Opdracht »
Herhaal woord voor woord het gedeelte uit het lemma over Charente dat begint bij "Veel wijn van" en eindigt bij "caseïne en boter.".

Te lezen tekst »
◆ ◆ ◆ ◆

Winkler Prins Encyclopedie

E. de Bruyne, G.B.J. Hiltermann en H.R. Hoetink (1947)

Gepubliceerd op 28-12-2022

CHARENTE

betekenis & definitie

departement in Z.W.-Frankrijk, gevormd uit gedeelten der oude landschappen Angoumois, Saintonge, Poitou en La Marche, telt op 5972 km2 (1946) 311 137 inw. (in 1876 nog 373 950. In 1906 nog 351 733 inw.).

In het O. bestaat de ondergrond uit kristallijne gesteenten en is met heide bedekt. Meer naar het W., waar rivierafzettingen deze ondergrond bedekken, heeft het een gesloten landschap, waar de veehouderij (vooral vetweiderij) overheerst; in verband hiermede staan de drukke veemarkten van Confolens, Chabanais enz. Het westelijk deel van het dep. heeft een kalkbodem. De rivieren, zoals de Bandiat en de Tardoire, die door dit heuvelige landschap stromen en tot het stroomgebied van de Charente behoren, verliezen een groot deel van haar water in de holen en spleten van de kalkachtige grond.

Veel wijn van hier en elders wordt tot brandewijn verwerkt (z Cognac). De bodem is thans vnl. voor de veehouderij in gebruik genomen, daarnaast voor de graanbouw (vooral in de omgeving van Ruffec) en de verbouw van voedergewassen. Ook dit deel heeft grote veemarkten, zoals te Barbezieux. In het W. leveren de coöperatieve zuivelfabrieken kaas, caseïne en boter.

Daarentegen is de wijnbouw door de verwoestingen door de druifluis zeer ingekrompen (van 110 000 ha in 1877 tot 27 000 in 1936). Er zijn nogal veel kastanje-bossen, die mede voor de volksvoeding van belang zijn. Ongeveer de helft van het land ligt nog woest. Verder zijn er papierfabrieken, ijzerindustrie, geschutgieterij (Ruelle), enz.

De voornaamste steden van dit dep. zijn de hoofdstad Angoulême en Cognac. In 1380 verviel het tot dusverre zelfstandige graafschap aan het huis Orléans en daardoor aan de Franse kroon.PROF. DR H. J. KEUNING.

◆ ◆ ◆ ◆

Beschikbare gegevens »

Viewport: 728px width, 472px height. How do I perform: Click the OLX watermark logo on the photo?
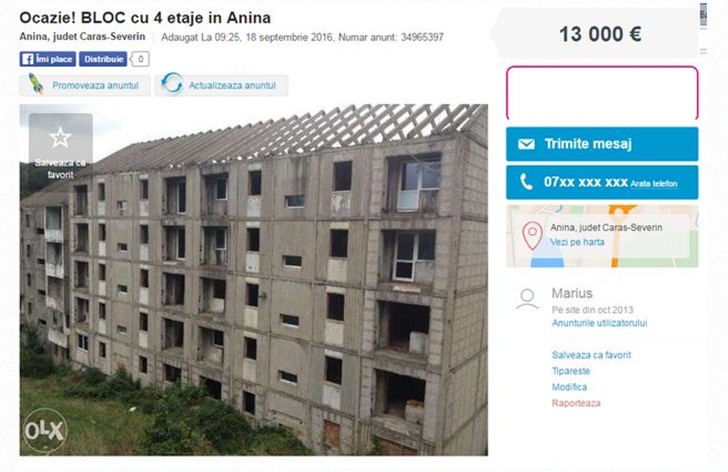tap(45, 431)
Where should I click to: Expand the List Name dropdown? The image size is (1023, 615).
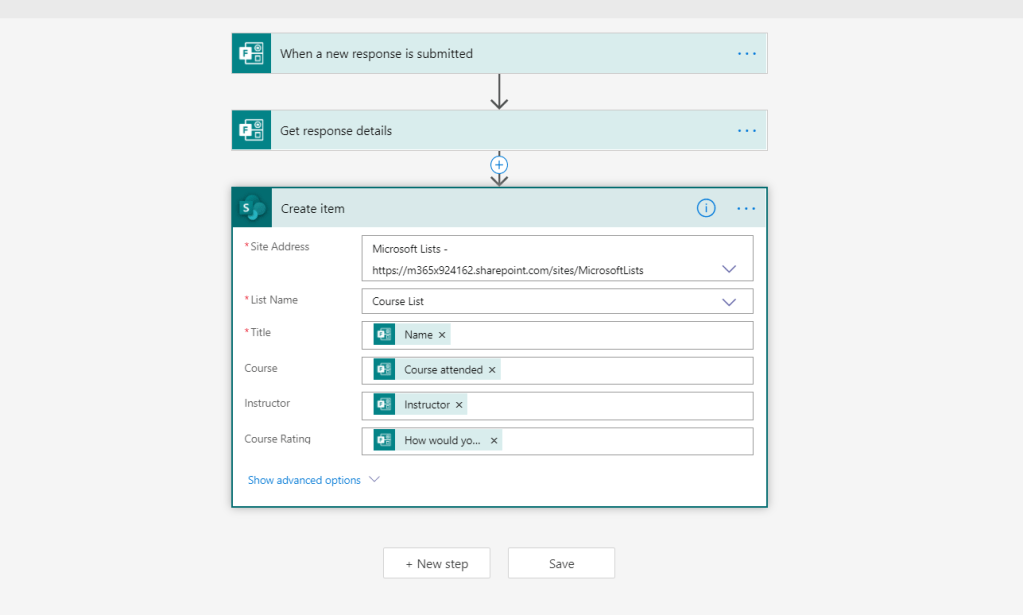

◆ ◆ ◆ ◆

Antwoord »
Veel wijn van hier en elders wordt tot brandewijn verwerkt (z Cognac). De bodem is thans vnl. voor de veehouderij in gebruik genomen, daarnaast voor de graanbouw (vooral in de omgeving van Ruffec) en de verbouw van voedergewassen. Ook dit deel heeft grote veemarkten, zoals te Barbezieux. In het W. leveren de coöperatieve zuivelfabrieken kaas, caseïne en boter.